Saturday, January 30, 2010

Work, Booze, and Whataburger

Work was kind of fun this week. Not a lot going on in my district, hopefully the burglar found a better neighborhood to hit in another city, maybe closer to home, gas prices are a bitch. Not a lot of report calls to speak of. A lot of old people dying of natural causes like old people do. We still have to go and check the bodies and get the information to make sure nothing bad happened, administrative state law stuff so not all horrible. Last night though an 89 year old man passed away with his wife in a separate bed next to him. That was a little awkward since he laid there dead for almost two hours before the coroner came. I can't say I want to do that again in my life; death doesn't bother me but I can't read how a family will react when I start moving around their dead parent or spouse. Some people laugh and some people cry and some people like that guys wife just said 61 years of a good marriage. That was a great way to end the mid point of my week.

Then off to the bar. The wife went out with friends from school last night and I met them at Rudyards in midtown. We sat, we laughed, we poked fun at each other and made way more noise than the bar probably would have liked us to, but who cares because we're paying customers. I see the appeal of why my brother lives where he lives. He can work, play, shop, and live all within a relatively small circle. That seems to be the wave of the future, or should I say the rebirth of the city. That's how it used to be before the 70's and 80's when everyone left the city for the burbs. The commuter was the way of the future. Strip malls and blocks and blocks and blocks of nothing but homes were the new tenement. I'm noticing a new trend though where the space between downtown and burbs is filling in with bars, restaurants, condos, town homes, high rise living kingdoms, and green trails and parks. Work, live, eat and play in your own small community. Go back to that pub "where everyone knows your name" and shop at the market, not the HEB/Kroger/Walmart/Target Megaopolis super store. Pay a little more for all of it but have the feeling that your part of a community and not an ant running through the maze of a warehouse full of stuff you didn't need in the first place; found at rock bottom prices because it was imported from a country that has made slaves of its people to supply you with 10 dollars t-shirts and 100 dollar electronics. Businesses like that don't survive in small communities near real cites because the tax base is to expensive and no one cuts them a break; the bottom line is more important than customer service and ethical business practice. I'll get off the soapbox for now but these are the reasons I want to move and can't possibly settle in the burbs like so many people do.

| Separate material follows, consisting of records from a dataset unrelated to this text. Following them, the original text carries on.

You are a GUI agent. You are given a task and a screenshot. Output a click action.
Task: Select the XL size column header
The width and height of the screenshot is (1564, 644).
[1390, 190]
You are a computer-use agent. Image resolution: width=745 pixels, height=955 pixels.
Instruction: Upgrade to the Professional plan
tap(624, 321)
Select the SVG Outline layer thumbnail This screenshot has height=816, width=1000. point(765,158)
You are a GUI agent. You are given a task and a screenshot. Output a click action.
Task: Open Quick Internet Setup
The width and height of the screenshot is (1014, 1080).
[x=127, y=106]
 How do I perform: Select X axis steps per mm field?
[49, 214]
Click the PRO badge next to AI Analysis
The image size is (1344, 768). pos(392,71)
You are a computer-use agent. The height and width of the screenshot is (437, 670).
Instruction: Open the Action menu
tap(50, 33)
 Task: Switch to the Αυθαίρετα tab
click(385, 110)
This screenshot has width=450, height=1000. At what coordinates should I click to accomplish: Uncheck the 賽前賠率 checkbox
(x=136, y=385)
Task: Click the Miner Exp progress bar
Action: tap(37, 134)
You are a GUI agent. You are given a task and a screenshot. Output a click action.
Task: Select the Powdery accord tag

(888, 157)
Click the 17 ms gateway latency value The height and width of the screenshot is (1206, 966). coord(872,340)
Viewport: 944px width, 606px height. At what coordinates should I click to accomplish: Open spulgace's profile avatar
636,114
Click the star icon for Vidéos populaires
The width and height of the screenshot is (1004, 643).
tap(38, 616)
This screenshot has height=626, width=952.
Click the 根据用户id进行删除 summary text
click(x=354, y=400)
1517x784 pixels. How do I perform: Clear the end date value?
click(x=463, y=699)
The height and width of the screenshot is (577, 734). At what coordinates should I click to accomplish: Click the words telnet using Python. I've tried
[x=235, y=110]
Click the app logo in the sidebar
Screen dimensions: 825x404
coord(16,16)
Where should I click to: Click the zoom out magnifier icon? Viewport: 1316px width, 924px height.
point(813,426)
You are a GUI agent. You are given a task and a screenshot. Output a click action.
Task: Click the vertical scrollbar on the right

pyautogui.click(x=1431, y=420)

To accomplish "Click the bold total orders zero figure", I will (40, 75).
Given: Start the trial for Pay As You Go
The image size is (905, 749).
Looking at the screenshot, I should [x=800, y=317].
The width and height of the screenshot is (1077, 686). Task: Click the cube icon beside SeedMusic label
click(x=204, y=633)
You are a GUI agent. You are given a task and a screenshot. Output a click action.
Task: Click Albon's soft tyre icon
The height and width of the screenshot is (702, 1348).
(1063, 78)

Back to the fun of the bar; Whataburger was the choice of the drunks last night so being the only sober person I drove. You would have thought I was drunk though after turning down a one way street to pull into the parking lot. In my defense I've never been there and there wasn't a big do not enter sign like there are in so many places. Even better the second I pull in there's an HPD officer in the parking lot just shaking his head. Nothing better than the rent a cop/security guy who can't cut it as a real cop giving me the stink eye the entire time. Sometimes I can't believe the people the state entrust with a gun. I do remember now though why we don't go to eat after bars; there is always that guy who is a little to loud and little to racy to sit next to at 3 AM. If your that guy you know who you are and you know exactly what I'm talking about so tone it down a bit. All in all a good night of work and good night of fun. I really enjoy doing stuff like that and should do it more often while it's still socially acceptable behavior for someone my age.